[[ RECORDS SHOWN open ]]

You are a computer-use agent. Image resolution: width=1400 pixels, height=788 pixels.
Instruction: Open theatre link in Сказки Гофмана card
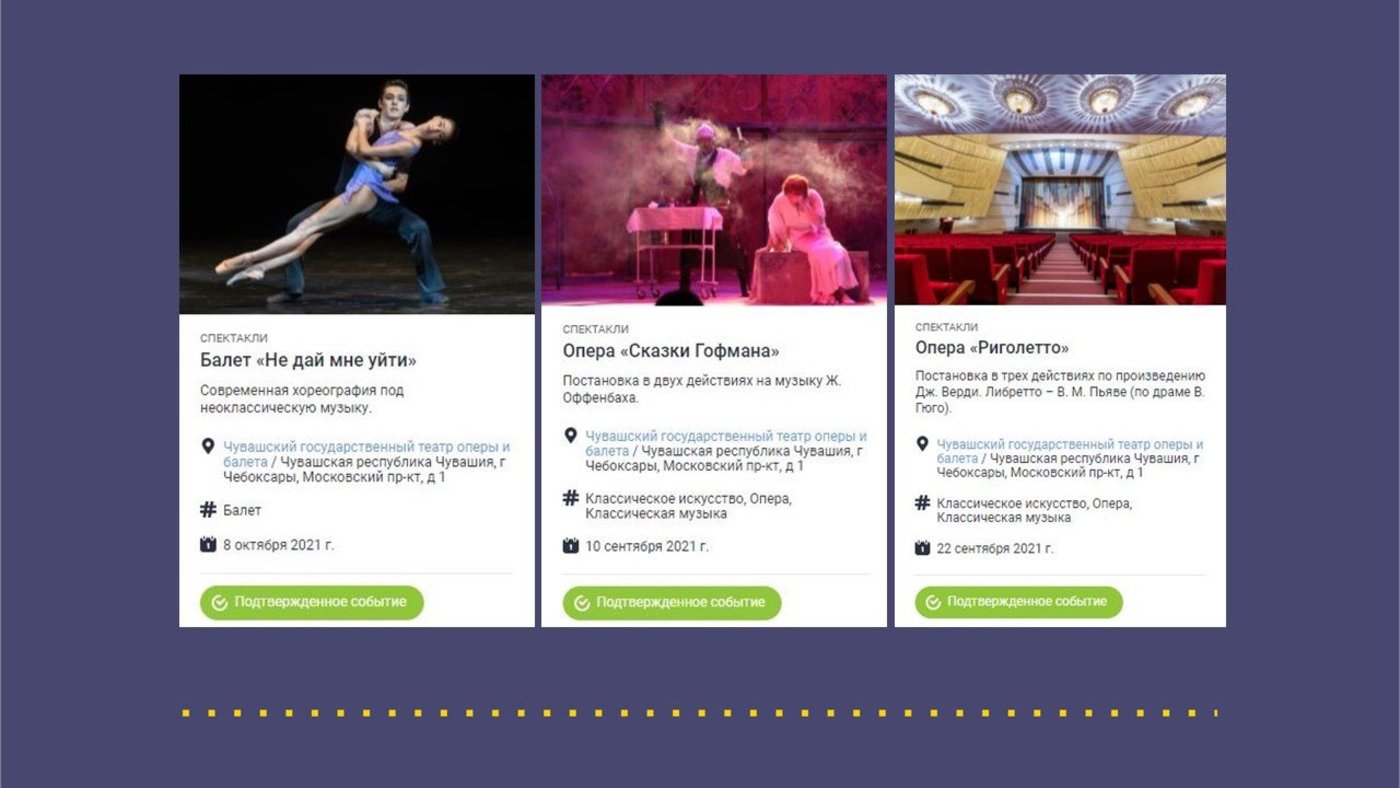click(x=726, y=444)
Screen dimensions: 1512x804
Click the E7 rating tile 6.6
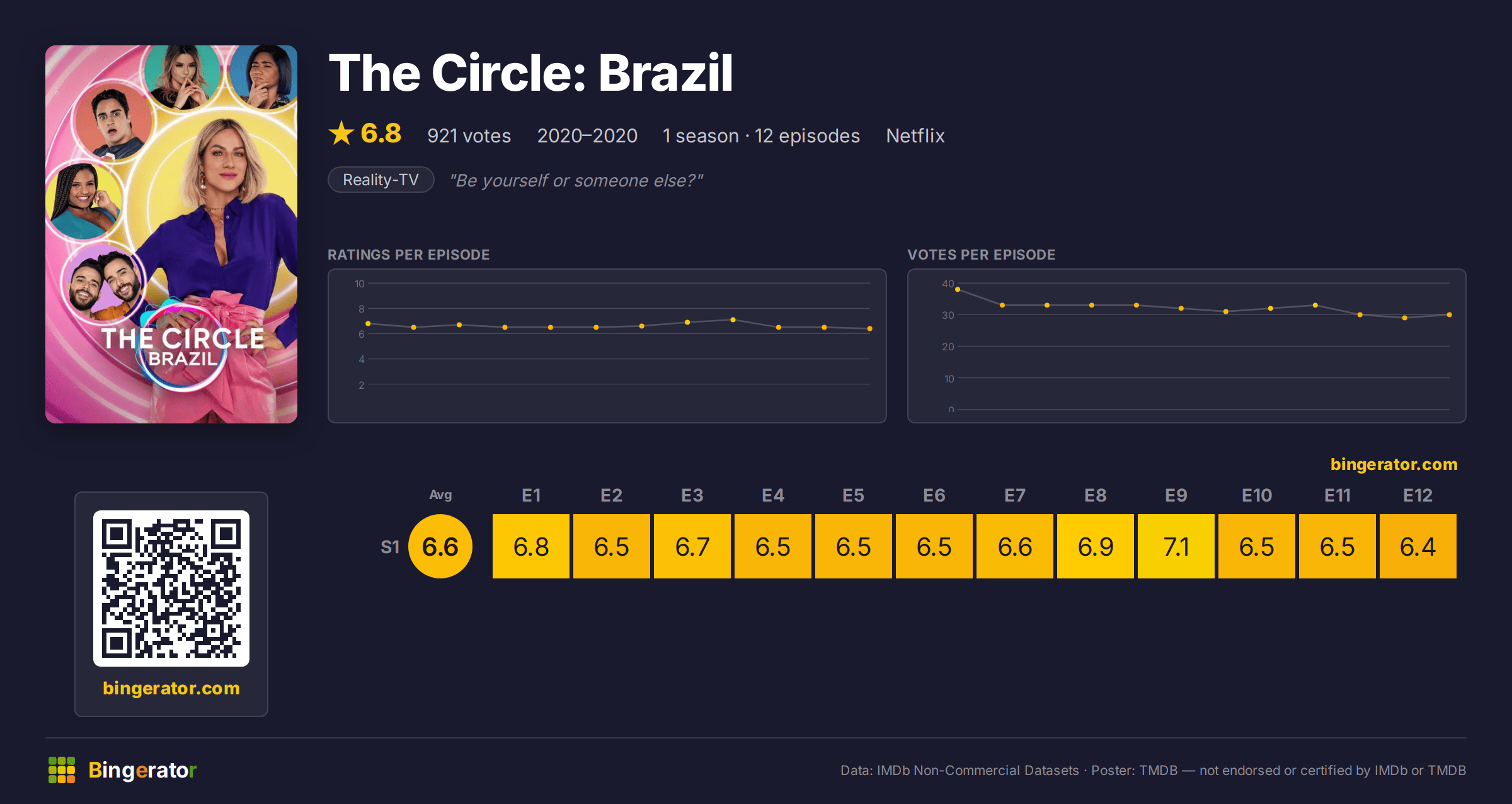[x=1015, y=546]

[[ RECORDS SHOWN closed ]]

§ WHAT TO PRODUCE
Retype all of the material above exactly; the pictures stay out.

§ EXERCISE OUTPUT
You are a computer-use agent. Image resolution: width=1400 pixels, height=788 pixels.
Instruction: Open theatre link in Сказки Гофмана card
click(x=726, y=444)
Screen dimensions: 1512x804
Click the E7 rating tile 6.6
[x=1015, y=546]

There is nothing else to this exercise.